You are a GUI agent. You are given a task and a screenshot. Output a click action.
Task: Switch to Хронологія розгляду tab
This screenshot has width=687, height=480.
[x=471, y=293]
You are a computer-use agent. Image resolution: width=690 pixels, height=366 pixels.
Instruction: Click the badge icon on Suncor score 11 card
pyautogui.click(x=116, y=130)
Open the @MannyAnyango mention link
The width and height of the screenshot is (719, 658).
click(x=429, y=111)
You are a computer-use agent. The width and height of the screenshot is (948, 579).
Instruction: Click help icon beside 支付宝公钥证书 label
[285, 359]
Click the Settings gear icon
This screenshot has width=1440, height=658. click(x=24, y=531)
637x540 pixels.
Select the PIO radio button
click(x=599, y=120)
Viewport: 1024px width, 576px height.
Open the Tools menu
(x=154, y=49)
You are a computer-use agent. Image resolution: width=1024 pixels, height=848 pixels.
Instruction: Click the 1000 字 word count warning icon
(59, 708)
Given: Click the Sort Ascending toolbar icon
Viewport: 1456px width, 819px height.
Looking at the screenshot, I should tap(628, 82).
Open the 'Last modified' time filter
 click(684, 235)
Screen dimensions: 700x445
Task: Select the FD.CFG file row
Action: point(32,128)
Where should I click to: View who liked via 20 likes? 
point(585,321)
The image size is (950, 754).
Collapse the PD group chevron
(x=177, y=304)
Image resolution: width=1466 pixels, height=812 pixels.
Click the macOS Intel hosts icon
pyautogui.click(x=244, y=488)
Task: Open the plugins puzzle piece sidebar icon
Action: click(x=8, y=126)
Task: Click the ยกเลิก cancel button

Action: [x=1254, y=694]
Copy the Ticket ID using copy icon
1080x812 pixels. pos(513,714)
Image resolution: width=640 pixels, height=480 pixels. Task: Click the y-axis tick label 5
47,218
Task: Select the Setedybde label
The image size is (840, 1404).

•••

* Work required
Return every line of the material above, unchanged and in the same order.

* Response for this exercise
You are a GUI agent. You are given a task and a screenshot. Output a click action.
Task: Switch to Хронологія розгляду tab
This screenshot has width=687, height=480.
[x=471, y=293]
You are a computer-use agent. Image resolution: width=690 pixels, height=366 pixels.
Instruction: Click the badge icon on Suncor score 11 card
pyautogui.click(x=116, y=130)
Open the @MannyAnyango mention link
The width and height of the screenshot is (719, 658).
click(x=429, y=111)
You are a computer-use agent. The width and height of the screenshot is (948, 579).
Instruction: Click help icon beside 支付宝公钥证书 label
[285, 359]
Click the Settings gear icon
This screenshot has width=1440, height=658. click(x=24, y=531)
637x540 pixels.
Select the PIO radio button
click(x=599, y=120)
Viewport: 1024px width, 576px height.
Open the Tools menu
(x=154, y=49)
You are a computer-use agent. Image resolution: width=1024 pixels, height=848 pixels.
Instruction: Click the 1000 字 word count warning icon
(59, 708)
Given: Click the Sort Ascending toolbar icon
Viewport: 1456px width, 819px height.
Looking at the screenshot, I should tap(628, 82).
Open the 'Last modified' time filter
 click(684, 235)
Screen dimensions: 700x445
Task: Select the FD.CFG file row
Action: point(32,128)
Where should I click to: View who liked via 20 likes? 
point(585,321)
The image size is (950, 754).
Collapse the PD group chevron
(x=177, y=304)
Image resolution: width=1466 pixels, height=812 pixels.
Click the macOS Intel hosts icon
pyautogui.click(x=244, y=488)
Task: Open the plugins puzzle piece sidebar icon
Action: click(x=8, y=126)
Task: Click the ยกเลิก cancel button

Action: [x=1254, y=694]
Copy the Ticket ID using copy icon
1080x812 pixels. pos(513,714)
Image resolution: width=640 pixels, height=480 pixels. Task: Click the y-axis tick label 5
47,218
Task: Select the Setedybde label
The image size is (840, 1404).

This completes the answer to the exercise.